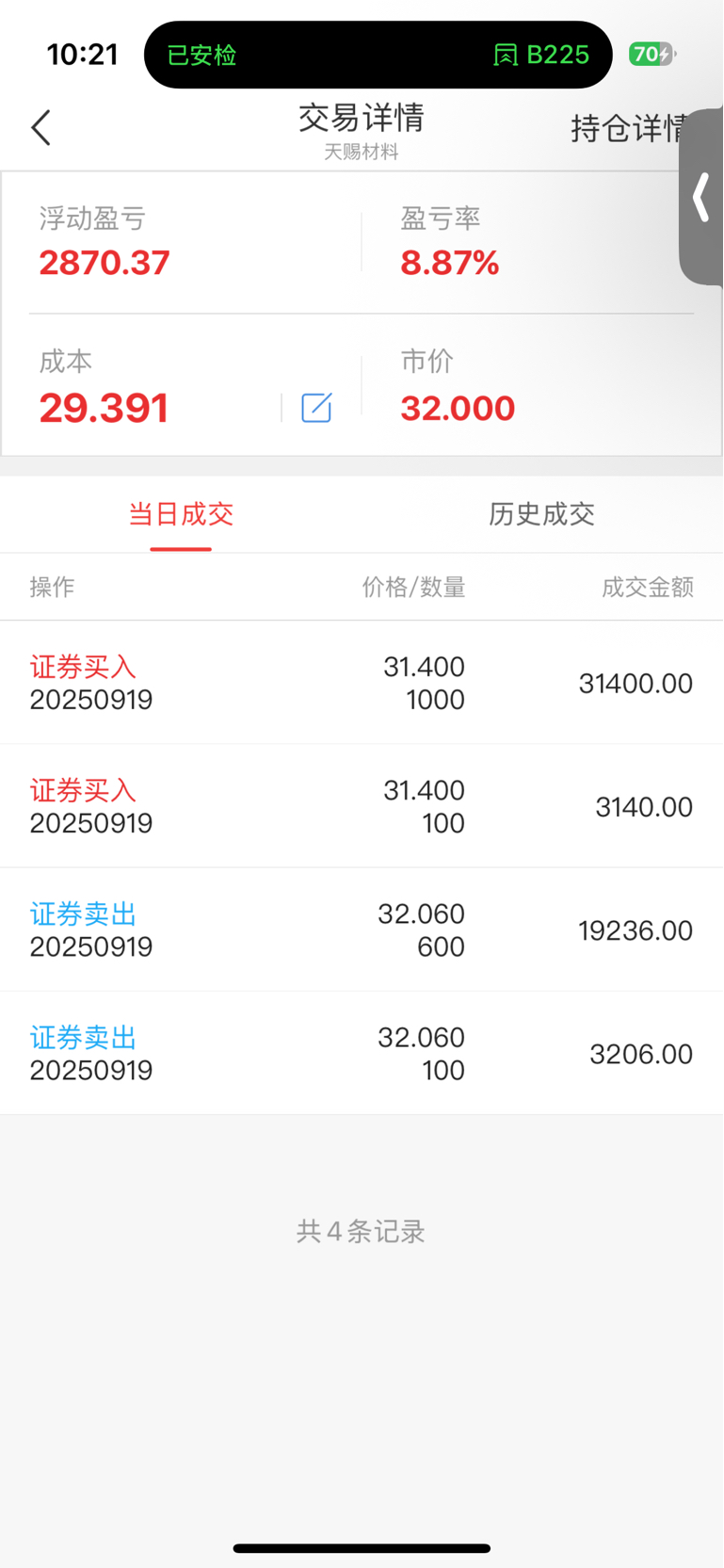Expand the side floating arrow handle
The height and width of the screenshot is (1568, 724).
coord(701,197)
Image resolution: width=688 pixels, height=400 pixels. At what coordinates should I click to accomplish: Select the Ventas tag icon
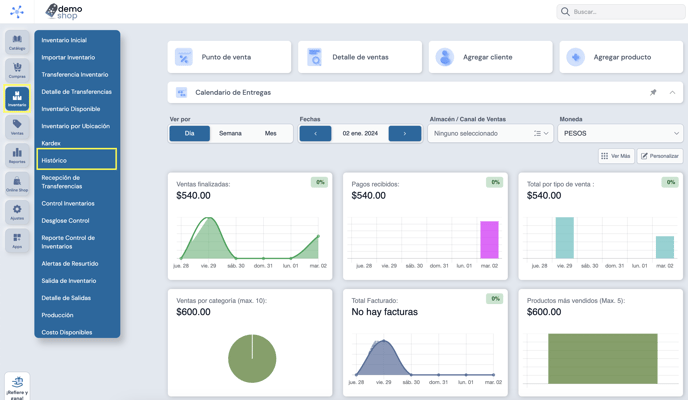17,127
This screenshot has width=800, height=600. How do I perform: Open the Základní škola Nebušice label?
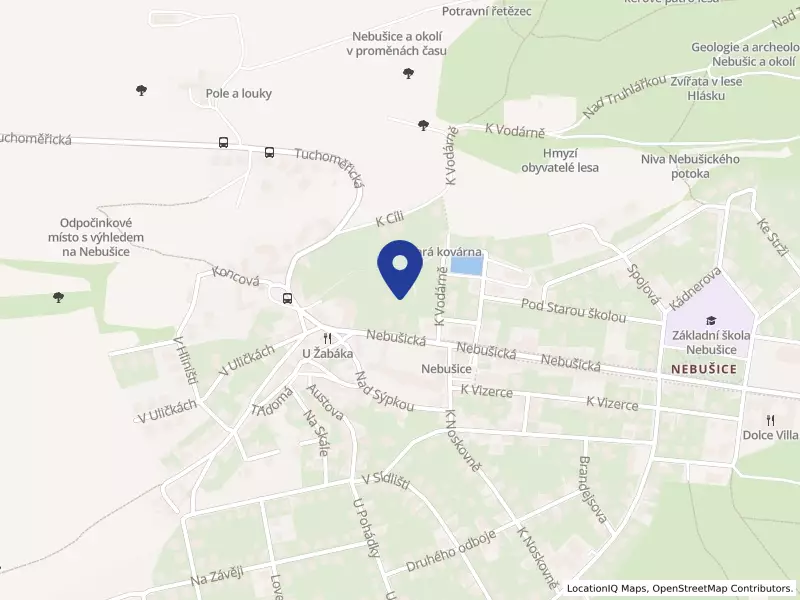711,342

=======

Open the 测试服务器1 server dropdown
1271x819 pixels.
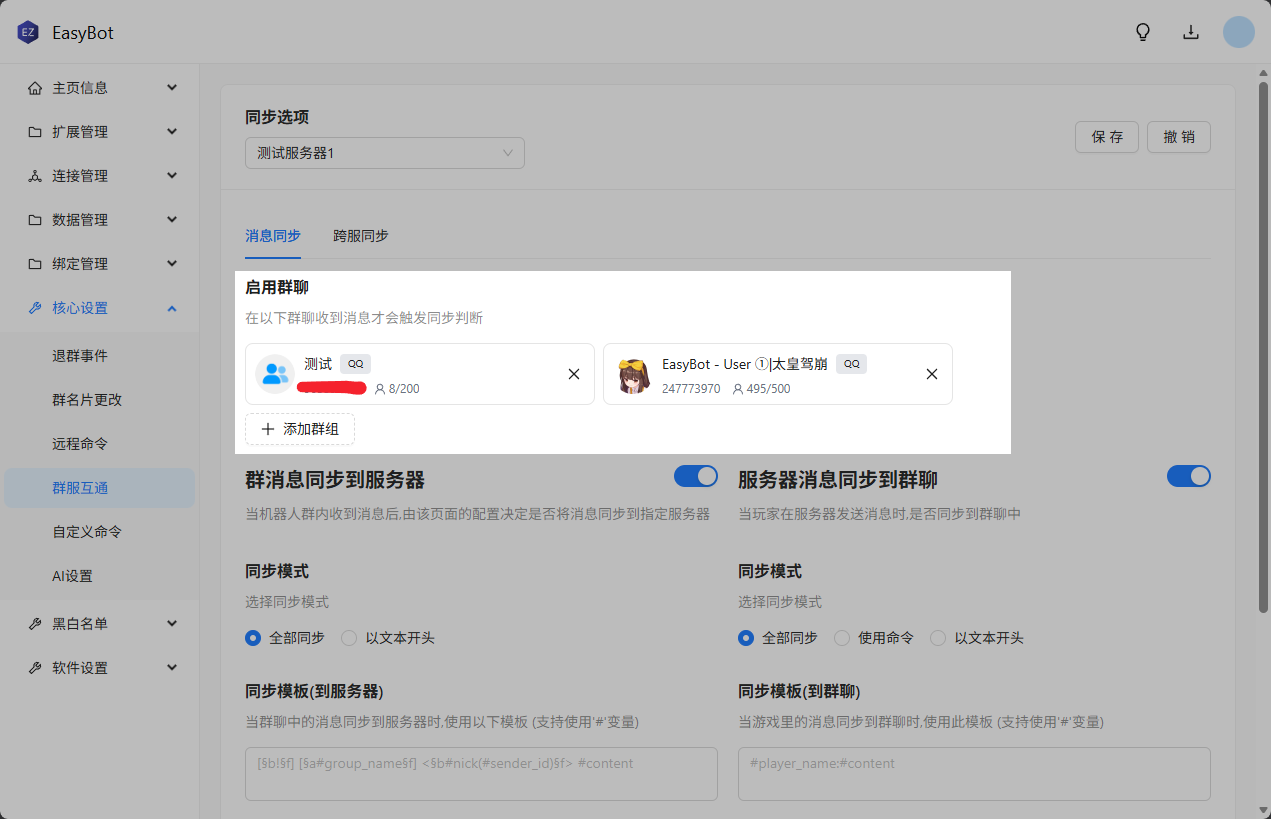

=======

Looking at the data above, write out exactly the lines that start at the one containing "Open the 测试服务器1 server dropdown" and end at the one containing "1271x819 pixels."; include both and nothing beyond.

Output
Open the 测试服务器1 server dropdown
1271x819 pixels.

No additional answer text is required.